Die Urteilsverfassungsbeschwerde gegen ein zivilgerichtliches Urteil ist dadurch gekennzeichnet, dass das Bundesverfassungsgericht nicht als "Superrevisionsinstanz" fungiert. Das heißt im Wortlaut des Gerichts:
"Ein Verfassungsverstoß, der zur Beanstandung der angegriffenen Entscheidung führt, liegt danach nur dann vor, wenn übersehen worden ist, dass bei der Auslegung und Anwendung der Vorschriften des Privatrechts Grundrechte der Parteien des Rechtsstreits zu beachten waren, wenn der Schutzbereich der zu beachtenden Grundrechte unrichtig und unvollkommen bestimmt oder ihr Gewicht unrichtig eingeschätzt worden ist, so dass hierdurch eine mitunter gebotene Abwägung der beiderseitigen Rechtspositionen im Rahmen der privatrechtlichen Regelung leidet und die Entscheidung auf diesem Fehler beruht."
Die zivilrechtlichen Urteile waren bestimmt von einer streitigen Auslegung und Anwendung von §§ 1004 Abs. 1 S. 2 BGB, 823 Abs. 1 BGB.
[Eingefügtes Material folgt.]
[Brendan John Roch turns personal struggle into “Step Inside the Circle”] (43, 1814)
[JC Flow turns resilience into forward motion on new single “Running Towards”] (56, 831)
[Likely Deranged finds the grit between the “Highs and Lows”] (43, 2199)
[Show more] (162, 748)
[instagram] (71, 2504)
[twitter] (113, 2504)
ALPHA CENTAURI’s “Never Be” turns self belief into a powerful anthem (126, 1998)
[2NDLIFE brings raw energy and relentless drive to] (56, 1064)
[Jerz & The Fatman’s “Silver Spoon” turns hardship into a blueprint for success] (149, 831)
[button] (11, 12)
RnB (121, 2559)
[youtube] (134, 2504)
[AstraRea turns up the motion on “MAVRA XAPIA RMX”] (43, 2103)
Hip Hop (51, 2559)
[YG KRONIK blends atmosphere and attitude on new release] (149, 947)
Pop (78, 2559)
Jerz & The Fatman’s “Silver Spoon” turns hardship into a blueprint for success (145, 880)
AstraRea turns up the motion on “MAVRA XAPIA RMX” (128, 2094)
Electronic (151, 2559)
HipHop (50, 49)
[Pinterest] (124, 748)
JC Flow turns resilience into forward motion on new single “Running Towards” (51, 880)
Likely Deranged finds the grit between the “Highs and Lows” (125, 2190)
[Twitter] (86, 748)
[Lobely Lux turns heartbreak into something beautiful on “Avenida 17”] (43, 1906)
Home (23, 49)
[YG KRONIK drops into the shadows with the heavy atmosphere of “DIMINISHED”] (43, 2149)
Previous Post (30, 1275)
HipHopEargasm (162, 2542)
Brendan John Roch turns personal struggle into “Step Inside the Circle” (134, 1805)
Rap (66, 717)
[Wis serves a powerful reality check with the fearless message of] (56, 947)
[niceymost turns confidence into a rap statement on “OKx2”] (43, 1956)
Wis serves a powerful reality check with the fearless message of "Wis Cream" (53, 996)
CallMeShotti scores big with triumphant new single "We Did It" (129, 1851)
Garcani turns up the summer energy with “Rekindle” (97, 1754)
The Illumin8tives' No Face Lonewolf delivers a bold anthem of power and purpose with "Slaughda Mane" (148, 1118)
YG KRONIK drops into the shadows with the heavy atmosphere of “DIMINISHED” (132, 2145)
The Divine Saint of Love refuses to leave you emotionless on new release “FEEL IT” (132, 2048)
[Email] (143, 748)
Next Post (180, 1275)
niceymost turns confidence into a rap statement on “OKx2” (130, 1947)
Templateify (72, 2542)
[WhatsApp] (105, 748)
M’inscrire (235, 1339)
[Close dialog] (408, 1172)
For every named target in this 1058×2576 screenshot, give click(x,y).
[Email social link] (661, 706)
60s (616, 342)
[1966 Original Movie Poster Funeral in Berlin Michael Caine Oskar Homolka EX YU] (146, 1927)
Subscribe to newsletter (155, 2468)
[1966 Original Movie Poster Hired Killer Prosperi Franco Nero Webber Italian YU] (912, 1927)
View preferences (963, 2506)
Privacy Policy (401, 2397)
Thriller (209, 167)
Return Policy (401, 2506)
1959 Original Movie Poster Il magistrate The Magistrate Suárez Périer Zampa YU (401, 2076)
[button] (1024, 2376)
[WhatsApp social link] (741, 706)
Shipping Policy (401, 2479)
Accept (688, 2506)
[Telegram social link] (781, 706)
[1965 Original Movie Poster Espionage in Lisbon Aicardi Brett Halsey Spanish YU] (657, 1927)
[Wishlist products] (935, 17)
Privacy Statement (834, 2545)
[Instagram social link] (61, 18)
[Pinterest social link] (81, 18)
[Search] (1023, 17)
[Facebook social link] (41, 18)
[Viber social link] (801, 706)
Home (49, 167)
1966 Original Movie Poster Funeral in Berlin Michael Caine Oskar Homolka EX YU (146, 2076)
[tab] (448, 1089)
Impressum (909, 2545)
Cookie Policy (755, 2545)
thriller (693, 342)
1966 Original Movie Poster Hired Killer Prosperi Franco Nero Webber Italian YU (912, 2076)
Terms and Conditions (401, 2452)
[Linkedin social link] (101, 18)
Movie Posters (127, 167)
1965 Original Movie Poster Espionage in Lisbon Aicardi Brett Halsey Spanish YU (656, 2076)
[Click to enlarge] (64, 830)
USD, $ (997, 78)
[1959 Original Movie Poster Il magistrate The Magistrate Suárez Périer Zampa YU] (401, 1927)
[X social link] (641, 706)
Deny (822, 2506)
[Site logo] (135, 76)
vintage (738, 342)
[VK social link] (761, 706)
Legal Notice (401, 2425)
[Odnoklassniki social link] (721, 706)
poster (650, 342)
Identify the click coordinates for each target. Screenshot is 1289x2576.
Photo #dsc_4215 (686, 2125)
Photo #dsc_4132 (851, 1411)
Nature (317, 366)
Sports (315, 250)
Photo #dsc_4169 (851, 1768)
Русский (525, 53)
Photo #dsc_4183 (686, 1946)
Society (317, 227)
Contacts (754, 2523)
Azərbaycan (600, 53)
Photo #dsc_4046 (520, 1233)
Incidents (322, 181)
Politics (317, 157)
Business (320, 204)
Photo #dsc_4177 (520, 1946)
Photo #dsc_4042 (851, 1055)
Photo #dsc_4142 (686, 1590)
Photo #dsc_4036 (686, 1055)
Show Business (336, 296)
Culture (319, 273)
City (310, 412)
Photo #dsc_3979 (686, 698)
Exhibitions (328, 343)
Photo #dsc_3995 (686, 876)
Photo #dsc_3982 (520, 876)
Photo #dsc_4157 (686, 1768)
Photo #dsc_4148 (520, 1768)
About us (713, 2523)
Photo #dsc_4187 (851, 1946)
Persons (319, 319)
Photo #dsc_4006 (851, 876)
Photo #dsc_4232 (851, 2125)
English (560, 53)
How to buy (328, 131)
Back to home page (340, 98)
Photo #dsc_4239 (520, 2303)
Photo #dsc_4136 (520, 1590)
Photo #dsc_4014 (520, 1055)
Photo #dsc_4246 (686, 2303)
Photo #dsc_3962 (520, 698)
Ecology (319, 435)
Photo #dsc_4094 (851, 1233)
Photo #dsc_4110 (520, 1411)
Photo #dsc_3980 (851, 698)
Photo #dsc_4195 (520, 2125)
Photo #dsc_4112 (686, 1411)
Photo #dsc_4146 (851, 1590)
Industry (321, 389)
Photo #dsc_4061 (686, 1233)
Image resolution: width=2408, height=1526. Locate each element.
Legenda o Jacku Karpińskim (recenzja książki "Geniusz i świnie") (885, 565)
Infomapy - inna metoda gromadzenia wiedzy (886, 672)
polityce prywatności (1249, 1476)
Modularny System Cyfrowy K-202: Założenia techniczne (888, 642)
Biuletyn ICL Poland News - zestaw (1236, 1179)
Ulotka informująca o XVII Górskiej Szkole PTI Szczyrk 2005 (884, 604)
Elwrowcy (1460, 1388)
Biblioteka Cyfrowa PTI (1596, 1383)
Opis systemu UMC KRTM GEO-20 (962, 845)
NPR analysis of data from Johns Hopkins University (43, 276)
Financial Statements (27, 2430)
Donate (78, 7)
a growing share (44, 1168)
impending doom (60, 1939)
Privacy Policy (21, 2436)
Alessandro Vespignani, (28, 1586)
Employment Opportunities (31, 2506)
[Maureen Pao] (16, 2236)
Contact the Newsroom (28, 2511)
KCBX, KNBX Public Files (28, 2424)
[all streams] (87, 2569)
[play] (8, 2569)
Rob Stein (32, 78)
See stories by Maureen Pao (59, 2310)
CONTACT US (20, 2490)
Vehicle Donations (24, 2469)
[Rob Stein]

Das Bundesverfassungsgericht musste nunmehr prüfen, ob das Oberlandesgericht bei der Abwägung der Meinungsfreiheit der DVU gegenüber dem postmortalen Persönlichkeitsrechts Kaisens (geltend gemacht von seiner Tochter) verfassungsrechtliche relevante Fehler gemacht hat.
Zunächst stellt das Gericht fest, dass es sich bei der Aussage, dass Kaisen die DVU wählen würde, um eine Äußerung handelt, die der Meinungsfreiheit unterfällt. Der Satz sei dem Beweise nicht zugänglich und könne daher keine Tatsache sein, die grundsätzlich nicht dem Schutz der Meinungsfreiheit unterfalle. Zur Zeit Kaisens gab es die DVU noch gar nicht, was denn rein spekulative Charakter dieser Aussage unterstreiche. Kennzeichnend sei das subjektiv-wertende Element. Insbesondere im Wahlkampf nehme die Meinungsfreiheit eine bedeutende Rolle ein. Die Grenzen seien erst dann erreicht wenn kollidierende Verfassungsgüter schutzwürdiger sind. Eine Verletzung von Rechten von Kaisen vermag das Gericht jedoch nicht zu erkennen. Es führt aus:
"Allein dadurch, dass einer verstorbenen Person unterstellt wird, sie würde, lebte sie noch, durch ihre Wahlentscheidung eine bestimmte nicht verbotene Partei unterstützen, wird der Person ihrer personalen Würde jedenfalls dann nicht entkleidet, wenn die Unterstellung - wie im vorliegenden Fall durch das OLG angenommen - nicht darauf gerichtet ist, die betroffene Person in ihrem Ansehen herabzusetzen. Die Äußerung der VU zielte gerade darauf, sich das Renommee von Wilhelm Kaisen im politischen Wahlkampf zu Nutze zu machen. Ausdruck der Verachtung von Kaisen sollte sie ersichtlich nicht sein."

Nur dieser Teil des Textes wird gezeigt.